Binge Fringe Magazine

INTERVIEW: A Digital Pint with… Sam Rees and AJ Turner, on End Times, Audio Description, Inevitable Catastrophe and the Daily Mail

After the hit success of documentary theatre piece Lessons on Revolution at the Edinburgh Festival Fringe, Playwright-Performer Sam Rees returns to the festival this year with Carmen Collective to offer up GAMEPLAY, an ‘audio-described myth for the end times’, possibly featuring Daily Mail critic Quentin Letts, experimentally racing through history, into the contemporary, and far into the future. We caught up with Sam and Sound Designer-Performer AJ Turner to find out more about this intriguing concept.

You can catch GAMEPLAY at 10 Dome at Pleasance Dome on August 5th – 31st (not the 17th) from 14:40 (60mins). Tickets are available through the EdFringe Online Box Office.


Shay: Hi Sam & AJ, tell us about GAMEPLAY and why you have decided to bring this to the stage now?

Sam: Hello! GAMEPLAY is an audio-described myth for the end times. What this means in practice is that the show is for both sighted and partially-sighted audiences; the form of the piece deploys integrated audio description, this means lots of different things depending on the context, but in our piece everything is described through the text as it happens. It’s a show about imagination and as such refuses to privilege sight as the main method of meaning-making.

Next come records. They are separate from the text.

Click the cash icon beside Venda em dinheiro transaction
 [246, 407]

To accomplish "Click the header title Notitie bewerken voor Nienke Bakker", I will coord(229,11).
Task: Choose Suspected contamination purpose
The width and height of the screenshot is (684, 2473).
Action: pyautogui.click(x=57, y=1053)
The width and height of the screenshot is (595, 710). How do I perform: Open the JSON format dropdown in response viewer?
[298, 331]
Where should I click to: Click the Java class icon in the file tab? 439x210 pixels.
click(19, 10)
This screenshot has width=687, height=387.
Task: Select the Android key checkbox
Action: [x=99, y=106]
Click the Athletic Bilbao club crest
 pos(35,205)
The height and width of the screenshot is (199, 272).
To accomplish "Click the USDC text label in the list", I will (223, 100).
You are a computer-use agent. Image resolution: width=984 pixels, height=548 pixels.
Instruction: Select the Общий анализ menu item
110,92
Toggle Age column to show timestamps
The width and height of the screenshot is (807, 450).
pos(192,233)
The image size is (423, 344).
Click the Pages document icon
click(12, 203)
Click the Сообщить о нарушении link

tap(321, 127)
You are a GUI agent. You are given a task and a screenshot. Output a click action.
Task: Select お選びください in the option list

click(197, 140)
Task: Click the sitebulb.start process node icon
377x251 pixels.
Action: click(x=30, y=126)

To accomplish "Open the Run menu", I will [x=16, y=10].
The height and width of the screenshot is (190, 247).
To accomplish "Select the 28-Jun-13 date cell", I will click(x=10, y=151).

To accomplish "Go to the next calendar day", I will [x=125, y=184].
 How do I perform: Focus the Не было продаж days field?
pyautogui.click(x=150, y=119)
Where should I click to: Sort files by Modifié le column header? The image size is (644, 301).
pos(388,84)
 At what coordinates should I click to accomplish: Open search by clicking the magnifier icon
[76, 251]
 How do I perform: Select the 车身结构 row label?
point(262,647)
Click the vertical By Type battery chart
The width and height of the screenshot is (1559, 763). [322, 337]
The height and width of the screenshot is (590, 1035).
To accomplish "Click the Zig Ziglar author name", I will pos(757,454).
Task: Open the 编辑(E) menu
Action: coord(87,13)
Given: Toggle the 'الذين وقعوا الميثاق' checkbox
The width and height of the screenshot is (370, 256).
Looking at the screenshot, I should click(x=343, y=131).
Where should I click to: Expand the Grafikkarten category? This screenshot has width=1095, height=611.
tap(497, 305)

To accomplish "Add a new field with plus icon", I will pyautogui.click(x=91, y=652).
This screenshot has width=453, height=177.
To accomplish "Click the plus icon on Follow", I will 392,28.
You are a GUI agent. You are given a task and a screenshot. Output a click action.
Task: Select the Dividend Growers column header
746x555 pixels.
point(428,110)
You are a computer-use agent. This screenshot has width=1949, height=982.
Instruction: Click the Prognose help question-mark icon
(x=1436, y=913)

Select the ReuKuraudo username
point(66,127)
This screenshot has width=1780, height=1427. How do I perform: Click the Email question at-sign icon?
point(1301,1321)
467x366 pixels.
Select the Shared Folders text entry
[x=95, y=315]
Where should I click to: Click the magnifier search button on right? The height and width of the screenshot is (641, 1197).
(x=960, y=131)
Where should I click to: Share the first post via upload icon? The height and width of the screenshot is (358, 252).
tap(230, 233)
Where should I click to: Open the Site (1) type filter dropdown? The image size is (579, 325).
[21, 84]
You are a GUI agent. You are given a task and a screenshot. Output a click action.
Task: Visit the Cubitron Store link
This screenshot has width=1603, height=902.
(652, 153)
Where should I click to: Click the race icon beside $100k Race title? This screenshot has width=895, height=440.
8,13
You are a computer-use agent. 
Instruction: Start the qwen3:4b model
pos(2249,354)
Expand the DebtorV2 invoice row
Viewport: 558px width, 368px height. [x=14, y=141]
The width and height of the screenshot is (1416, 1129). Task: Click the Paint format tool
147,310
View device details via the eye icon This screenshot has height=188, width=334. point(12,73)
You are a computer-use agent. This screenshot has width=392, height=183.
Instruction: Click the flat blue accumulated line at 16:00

The show began as a response to the fact that just over a year ago the Prime Minister declared that the UK is now on a war footing. The premise of GAMEPLAY is actually quite simple. You (the audience) have come to the theatre to see a show. Alongside you is a Daily Mail theatre critic wondering what all this is about. What you don’t know is that this is the last show that you will ever see, because while you are in the theatre an emergency is declared. In the moment between the silence and the bomb, we consider what it means to be a citizen in the imperial core in 2026; a central character that we deal with in the performance is Vasili Arkhipov, a Soviet naval officer who saved the world from the brink of disaster during the Cuban missile crisis. Through considering Vasili, we unpack what it means to say no in the face of what seems like inevitable catastrophe. The show is produced in partnership with Pleasance and Camden People’s Theatre and we are so honoured to have their support.


Shay: How has the creative process been of putting the show together? Give us an idea of the journey you’ve been on with it so far.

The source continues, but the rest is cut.